Exercise description >> Repeat the entries below, substituting "Determine the position of" for "Find the location of" wherever it occurs and leaving everything else unchanged.

Stored data
··········

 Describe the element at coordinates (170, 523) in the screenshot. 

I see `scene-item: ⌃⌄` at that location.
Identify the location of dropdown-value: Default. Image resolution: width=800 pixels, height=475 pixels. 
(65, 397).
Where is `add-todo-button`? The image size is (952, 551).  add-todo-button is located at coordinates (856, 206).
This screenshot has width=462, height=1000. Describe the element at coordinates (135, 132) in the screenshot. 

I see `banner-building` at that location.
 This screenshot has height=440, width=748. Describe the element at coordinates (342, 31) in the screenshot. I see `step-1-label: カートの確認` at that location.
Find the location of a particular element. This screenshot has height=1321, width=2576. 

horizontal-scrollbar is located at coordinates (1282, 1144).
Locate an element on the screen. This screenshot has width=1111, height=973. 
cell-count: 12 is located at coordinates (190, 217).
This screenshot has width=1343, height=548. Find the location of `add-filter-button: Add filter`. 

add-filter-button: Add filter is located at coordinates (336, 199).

··········

Answer section >>
 Describe the element at coordinates (170, 523) in the screenshot. 

I see `scene-item: ⌃⌄` at that location.
Identify the location of dropdown-value: Default. Image resolution: width=800 pixels, height=475 pixels. 
(65, 397).
Where is `add-todo-button`? The image size is (952, 551).  add-todo-button is located at coordinates (856, 206).
This screenshot has width=462, height=1000. Describe the element at coordinates (135, 132) in the screenshot. 

I see `banner-building` at that location.
 This screenshot has height=440, width=748. Describe the element at coordinates (342, 31) in the screenshot. I see `step-1-label: カートの確認` at that location.
Determine the position of a particular element. This screenshot has height=1321, width=2576. 

horizontal-scrollbar is located at coordinates (1282, 1144).
Locate an element on the screen. This screenshot has width=1111, height=973. 
cell-count: 12 is located at coordinates (190, 217).
This screenshot has width=1343, height=548. Determine the position of `add-filter-button: Add filter`. 

add-filter-button: Add filter is located at coordinates (336, 199).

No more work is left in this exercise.